Abgesehen davon, daß bereits das Schema eines „deutschen Klassikers“, in das Lessing eingespannt wird, fragwürdig erscheint, stößt man bei weiteren Nachforschungen auf die Tatsache, daß jedes Zeitalter und jede Ideologie ihn für sich vereinnahmte. Das 19. Jahrhundert feierte ihn – unter Betonung der vaterländischen Aspekte – als einen Nationaldichter und Vertreter eines idealistischen Humanismus im Sinne des Bildungsbürgertums. Marxistische Interpreten preßten ihn in das Schema des bürgerlichen Klassenkämpfers gegen Fürstenwillkür und Standeshochmut, Tyrannei und Despotismus. Der nationalsozialistische Staat entdeckte seinen kämpferischen nordischen Geist, und die ideologische Pervertierung ging hier so weit, daß man die humanitärweltbürgerlichen Grundgedanken als zeitgebundene Fehlentwicklungen deutete, Nathan den Weisen ausklammerte, Minna von Barnhelm preußisch-antifranzösisch interpretierte und seinen Kampf gegen die Orthodoxie hervorhob.
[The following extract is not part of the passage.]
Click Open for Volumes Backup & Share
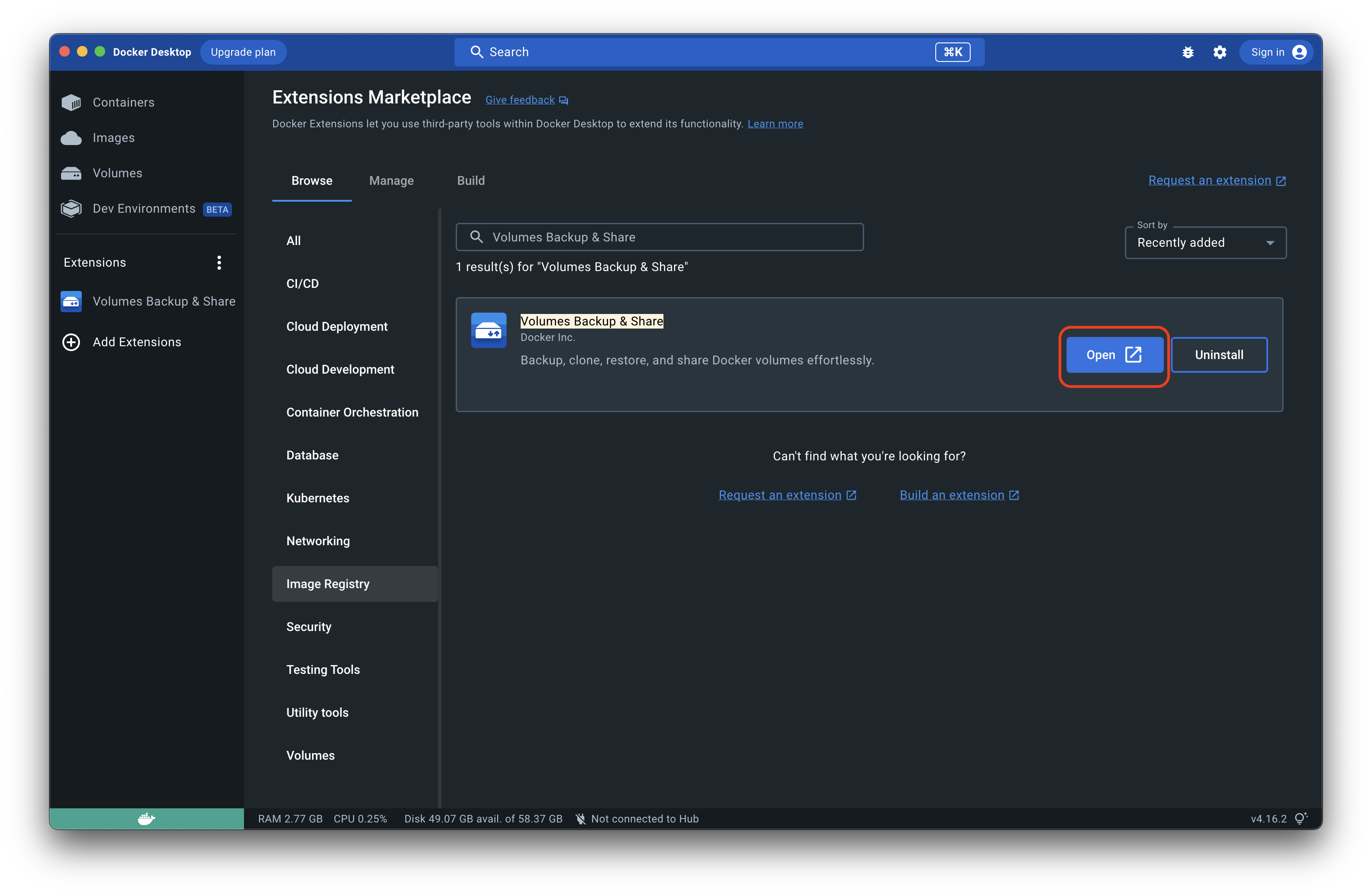Image resolution: width=1372 pixels, height=895 pixels. pyautogui.click(x=1113, y=355)
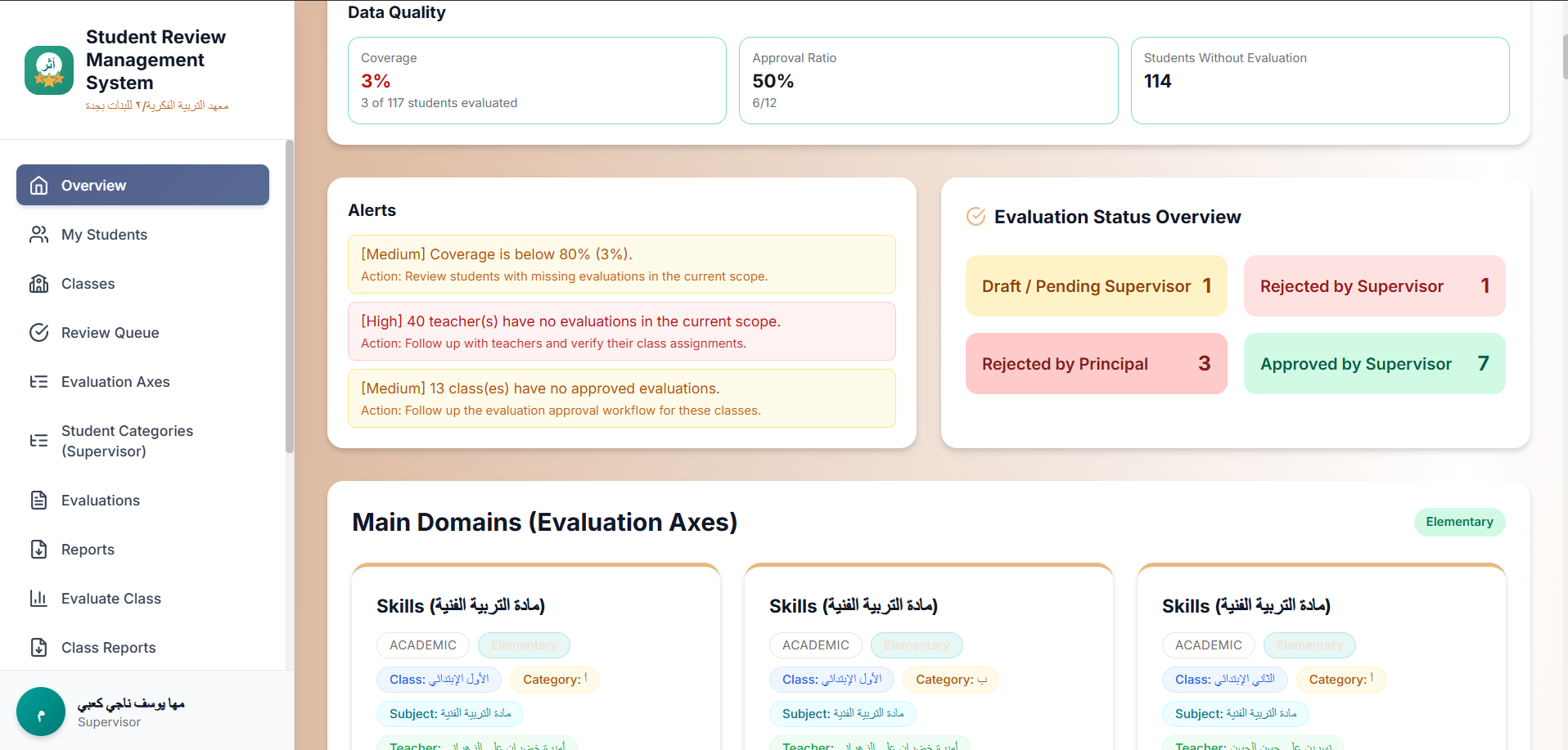Toggle the Elementary chip on middle Skills card

pos(916,645)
Ist das Klischee des vorurteilslosen Kämpfers für Wahrheit und Recht, in den ihn Festredner unserer Tage gern pressen, der „wahre Lessing“? Trifft die Beschwörung der Lessingschen Toleranz wirklich seine Auffassung von Toleranz, wenn man seine wütenden und bissigen Ausfälle gegen seine literarischen und theologischen Gegner liest? Zeigt sich die Unsicherheit bei der Beurteilung nicht bereits deutlich in den Inszenierungen seiner Schauspiele, wenn Minna von Barnhelm als antimilitaristisches Tendenzstück auf der Bühne erscheint oder Nathan der Weise, seines Schemas als Weihespiel der Humanität entkleidet, in der komödiantischen Überspielung einer verworrenen Familiengeschichte dargeboten wird? Und wie steht es mit der Kenntnis der kunsttheoretischen, philosophischen und theologischen Schriften, nachdem die Rezeption des Laokoon oder der Hamburgischen Dramaturgie, die so große Spezialkenntnisse der Kunst- und Literaturtheorien des 18. Jahrhunderts voraussetzt, schon den Gymnasiasten und Studenten der vergangenen Jahrzehnte oft Unbehagen bereitete? Muß man nicht feststellen, daß der vielbeschworene Lessing – außerhalb der Fachwissenschaft – in Wirklichkeit unbekannt ist, zumal auch sein Leben in der ihm eigentümlich zurückhaltenden Gefühlswelt keine dramatischen Akzente aufweist und sein Wesen streng auf Wissenschaft und Theorie ausgerichtet ist? Aufgrund dieser Tatsache ist man versucht, Lessings bissiges Epigramm auf den vielzitierten und umschwärmten Klopstock, den Modedichter seiner Zeit, auf den Verfasser selbst zu beziehen:
Wer wird nicht einen Klopstock loben?
Doch wird ihn jeder lesen? – Nein.
Wir wollen weniger erhoben
und fleißiger gelesen sein.
Die merkwürdige Ambivalenz zeigt sich auch bei dem „Freimaurer Lessing“. Auch hier wird er gern in euphorischer Hochstimmung als „einer der Unsrigen“, als eines unerschrockenen Streiters für Humanität und Toleranz beschworen, gehen die Zitate oder die Ringparabel leicht von den Lippen, aber die spröde Doppelbodigkeit der Freimaurergespräche enttäuscht den flüchtigen Leser, zumal infolge der schwierigen Diktion manches unverständlich bleibt.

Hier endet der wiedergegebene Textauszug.